■ Work order ■
Scan the data beneath this task and copy each line that includes "Choose".
** Opening Data for the task block **
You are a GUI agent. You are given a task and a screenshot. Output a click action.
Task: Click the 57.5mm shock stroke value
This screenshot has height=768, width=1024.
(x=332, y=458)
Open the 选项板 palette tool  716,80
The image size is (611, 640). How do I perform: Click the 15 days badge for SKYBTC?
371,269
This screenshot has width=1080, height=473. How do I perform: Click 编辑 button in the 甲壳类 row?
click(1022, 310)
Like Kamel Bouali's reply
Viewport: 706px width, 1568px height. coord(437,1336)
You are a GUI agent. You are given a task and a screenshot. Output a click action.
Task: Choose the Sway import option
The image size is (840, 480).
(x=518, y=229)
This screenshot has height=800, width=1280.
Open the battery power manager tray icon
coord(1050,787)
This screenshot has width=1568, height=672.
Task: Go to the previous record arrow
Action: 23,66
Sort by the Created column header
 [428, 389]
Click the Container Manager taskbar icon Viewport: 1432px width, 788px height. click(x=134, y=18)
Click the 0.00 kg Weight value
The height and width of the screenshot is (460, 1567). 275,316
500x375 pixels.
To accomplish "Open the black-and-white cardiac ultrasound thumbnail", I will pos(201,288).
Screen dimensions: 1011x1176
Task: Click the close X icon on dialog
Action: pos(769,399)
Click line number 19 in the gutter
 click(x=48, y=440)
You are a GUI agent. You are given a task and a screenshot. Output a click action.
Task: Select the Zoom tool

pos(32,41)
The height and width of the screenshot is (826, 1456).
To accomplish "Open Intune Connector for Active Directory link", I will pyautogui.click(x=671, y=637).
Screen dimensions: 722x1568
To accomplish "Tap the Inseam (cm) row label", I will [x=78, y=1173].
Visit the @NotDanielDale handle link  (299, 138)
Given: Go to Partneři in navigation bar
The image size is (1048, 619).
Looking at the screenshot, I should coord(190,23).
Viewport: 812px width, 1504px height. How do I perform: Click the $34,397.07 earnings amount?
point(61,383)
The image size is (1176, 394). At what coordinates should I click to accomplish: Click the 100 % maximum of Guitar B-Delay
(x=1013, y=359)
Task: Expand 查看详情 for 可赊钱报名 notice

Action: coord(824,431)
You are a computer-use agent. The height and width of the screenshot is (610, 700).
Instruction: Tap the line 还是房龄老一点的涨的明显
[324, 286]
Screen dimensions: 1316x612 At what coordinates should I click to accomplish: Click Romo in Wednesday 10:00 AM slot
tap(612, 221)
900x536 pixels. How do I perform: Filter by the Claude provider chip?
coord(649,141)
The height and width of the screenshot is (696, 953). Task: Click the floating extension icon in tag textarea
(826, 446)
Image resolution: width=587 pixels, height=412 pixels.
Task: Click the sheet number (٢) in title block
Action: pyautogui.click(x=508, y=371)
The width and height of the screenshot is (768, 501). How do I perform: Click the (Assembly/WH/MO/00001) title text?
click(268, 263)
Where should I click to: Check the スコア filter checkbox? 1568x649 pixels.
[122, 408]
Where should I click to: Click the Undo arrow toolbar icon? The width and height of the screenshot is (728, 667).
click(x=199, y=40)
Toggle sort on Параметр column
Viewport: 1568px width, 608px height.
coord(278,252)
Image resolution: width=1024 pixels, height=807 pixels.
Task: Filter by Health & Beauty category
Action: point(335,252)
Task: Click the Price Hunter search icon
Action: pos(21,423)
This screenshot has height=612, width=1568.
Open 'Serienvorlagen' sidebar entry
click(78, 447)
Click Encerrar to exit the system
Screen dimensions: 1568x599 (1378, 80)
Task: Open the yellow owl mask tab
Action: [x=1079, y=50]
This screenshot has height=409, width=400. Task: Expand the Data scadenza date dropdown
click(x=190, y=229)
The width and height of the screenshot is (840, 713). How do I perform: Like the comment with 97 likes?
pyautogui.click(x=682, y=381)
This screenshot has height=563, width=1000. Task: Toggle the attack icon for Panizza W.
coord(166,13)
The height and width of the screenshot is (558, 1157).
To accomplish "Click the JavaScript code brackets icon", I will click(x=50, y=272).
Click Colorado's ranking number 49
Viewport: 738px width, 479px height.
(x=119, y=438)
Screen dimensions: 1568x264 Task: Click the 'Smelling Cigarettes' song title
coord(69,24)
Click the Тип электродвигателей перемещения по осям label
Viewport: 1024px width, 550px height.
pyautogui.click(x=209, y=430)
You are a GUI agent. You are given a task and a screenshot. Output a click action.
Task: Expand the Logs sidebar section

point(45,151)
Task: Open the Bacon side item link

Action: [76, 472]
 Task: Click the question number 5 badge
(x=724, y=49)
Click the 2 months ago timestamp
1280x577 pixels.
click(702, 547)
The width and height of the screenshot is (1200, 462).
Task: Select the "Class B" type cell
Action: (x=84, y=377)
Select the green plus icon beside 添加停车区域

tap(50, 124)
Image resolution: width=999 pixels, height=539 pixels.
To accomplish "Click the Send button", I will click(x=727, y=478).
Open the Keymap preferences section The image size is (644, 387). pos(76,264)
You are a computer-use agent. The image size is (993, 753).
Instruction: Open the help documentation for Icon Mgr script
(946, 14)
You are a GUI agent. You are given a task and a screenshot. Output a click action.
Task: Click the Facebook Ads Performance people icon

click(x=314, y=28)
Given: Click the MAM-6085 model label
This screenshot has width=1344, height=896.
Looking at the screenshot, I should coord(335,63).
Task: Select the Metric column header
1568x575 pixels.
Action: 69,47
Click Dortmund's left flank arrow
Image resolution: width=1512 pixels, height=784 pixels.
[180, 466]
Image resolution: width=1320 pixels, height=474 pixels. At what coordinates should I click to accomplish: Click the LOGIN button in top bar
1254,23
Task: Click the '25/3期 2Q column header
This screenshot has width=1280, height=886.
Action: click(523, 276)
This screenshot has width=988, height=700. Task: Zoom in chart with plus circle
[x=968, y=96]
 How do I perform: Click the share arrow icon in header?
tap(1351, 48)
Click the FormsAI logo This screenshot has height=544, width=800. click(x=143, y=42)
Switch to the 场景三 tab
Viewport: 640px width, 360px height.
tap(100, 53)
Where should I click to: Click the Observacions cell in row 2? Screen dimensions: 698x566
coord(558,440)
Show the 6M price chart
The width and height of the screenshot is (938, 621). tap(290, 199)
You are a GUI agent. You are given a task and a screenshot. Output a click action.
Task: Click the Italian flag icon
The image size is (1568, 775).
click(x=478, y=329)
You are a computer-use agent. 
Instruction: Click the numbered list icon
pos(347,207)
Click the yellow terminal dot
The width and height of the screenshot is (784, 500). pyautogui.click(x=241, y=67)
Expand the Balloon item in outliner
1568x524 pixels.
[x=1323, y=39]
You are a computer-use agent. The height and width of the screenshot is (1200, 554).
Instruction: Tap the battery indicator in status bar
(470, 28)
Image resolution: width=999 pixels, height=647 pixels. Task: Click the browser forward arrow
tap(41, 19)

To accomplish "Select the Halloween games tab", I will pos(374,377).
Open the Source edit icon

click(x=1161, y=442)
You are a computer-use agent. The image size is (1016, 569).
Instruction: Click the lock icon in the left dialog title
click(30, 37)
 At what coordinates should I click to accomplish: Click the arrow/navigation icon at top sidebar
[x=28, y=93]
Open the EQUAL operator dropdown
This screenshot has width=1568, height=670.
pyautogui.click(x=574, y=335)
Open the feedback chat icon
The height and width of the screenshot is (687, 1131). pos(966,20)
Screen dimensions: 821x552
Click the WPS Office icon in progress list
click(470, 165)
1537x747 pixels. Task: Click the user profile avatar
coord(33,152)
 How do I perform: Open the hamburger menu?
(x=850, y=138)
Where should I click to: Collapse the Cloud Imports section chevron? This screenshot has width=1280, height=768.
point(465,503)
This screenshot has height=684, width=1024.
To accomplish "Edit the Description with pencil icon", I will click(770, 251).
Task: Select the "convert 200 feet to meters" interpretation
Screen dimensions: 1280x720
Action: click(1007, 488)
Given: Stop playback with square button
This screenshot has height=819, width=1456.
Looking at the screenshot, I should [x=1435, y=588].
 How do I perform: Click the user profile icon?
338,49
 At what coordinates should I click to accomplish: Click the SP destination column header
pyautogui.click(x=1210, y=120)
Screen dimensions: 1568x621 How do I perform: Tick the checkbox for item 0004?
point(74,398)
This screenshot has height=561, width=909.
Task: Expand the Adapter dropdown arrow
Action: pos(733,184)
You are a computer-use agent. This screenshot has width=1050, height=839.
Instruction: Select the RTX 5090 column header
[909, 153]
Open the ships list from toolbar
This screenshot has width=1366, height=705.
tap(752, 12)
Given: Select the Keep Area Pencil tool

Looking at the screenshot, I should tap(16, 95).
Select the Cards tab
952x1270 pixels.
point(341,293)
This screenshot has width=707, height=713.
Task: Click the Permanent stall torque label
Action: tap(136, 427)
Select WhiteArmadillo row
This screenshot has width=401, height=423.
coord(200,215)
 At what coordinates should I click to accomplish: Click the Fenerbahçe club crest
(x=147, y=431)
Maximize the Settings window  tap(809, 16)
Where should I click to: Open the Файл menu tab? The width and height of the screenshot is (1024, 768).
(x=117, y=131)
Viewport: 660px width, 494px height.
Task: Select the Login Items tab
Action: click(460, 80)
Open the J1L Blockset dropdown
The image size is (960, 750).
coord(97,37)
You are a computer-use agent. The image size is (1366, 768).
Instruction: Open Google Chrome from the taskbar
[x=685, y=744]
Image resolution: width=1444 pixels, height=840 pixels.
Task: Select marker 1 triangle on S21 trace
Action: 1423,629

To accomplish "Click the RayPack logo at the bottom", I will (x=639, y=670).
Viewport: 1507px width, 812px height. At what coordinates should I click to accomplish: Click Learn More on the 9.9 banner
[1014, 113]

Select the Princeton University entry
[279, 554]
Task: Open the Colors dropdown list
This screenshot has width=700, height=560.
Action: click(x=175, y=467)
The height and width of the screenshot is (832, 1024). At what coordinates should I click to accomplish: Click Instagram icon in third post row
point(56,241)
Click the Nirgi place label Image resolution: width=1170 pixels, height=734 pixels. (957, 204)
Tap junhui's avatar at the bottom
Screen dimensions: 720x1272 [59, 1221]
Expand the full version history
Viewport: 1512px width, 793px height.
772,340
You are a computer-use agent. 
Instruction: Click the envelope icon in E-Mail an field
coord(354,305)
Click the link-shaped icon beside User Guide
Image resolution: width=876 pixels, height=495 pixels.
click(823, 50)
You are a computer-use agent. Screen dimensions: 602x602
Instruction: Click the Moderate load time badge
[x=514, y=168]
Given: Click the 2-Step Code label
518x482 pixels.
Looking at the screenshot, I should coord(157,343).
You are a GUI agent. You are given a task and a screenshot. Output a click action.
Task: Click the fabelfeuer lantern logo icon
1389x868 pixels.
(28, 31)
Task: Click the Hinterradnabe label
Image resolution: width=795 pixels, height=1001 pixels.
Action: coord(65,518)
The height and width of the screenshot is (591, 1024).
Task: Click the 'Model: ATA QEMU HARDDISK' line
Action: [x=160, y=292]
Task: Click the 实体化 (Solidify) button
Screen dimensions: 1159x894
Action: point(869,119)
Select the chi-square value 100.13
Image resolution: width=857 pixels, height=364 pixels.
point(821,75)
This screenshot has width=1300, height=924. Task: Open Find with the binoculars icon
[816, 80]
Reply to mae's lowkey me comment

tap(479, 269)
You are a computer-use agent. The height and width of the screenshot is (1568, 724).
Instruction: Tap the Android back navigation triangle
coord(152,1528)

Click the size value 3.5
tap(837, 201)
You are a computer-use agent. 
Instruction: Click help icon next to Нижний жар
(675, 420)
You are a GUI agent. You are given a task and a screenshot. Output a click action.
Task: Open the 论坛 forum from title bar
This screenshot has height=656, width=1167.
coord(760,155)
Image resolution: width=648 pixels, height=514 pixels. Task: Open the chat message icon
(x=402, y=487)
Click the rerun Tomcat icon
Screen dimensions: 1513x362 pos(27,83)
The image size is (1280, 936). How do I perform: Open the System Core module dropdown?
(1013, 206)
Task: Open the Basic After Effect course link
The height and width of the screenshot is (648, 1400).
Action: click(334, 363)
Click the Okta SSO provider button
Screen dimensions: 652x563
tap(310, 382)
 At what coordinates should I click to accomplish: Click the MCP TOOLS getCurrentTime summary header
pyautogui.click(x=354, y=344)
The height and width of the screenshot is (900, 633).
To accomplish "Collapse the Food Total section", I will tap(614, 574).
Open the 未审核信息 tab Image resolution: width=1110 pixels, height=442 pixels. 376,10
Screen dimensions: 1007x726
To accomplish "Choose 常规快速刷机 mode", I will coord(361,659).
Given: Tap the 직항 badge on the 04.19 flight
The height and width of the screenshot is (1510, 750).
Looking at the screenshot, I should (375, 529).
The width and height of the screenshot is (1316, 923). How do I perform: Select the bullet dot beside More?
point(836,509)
** Closing Data for the task block **
■ Solution to this task ■
Task: Choose the Sway import option
To accomplish "Choose 常规快速刷机 mode", I will coord(361,659).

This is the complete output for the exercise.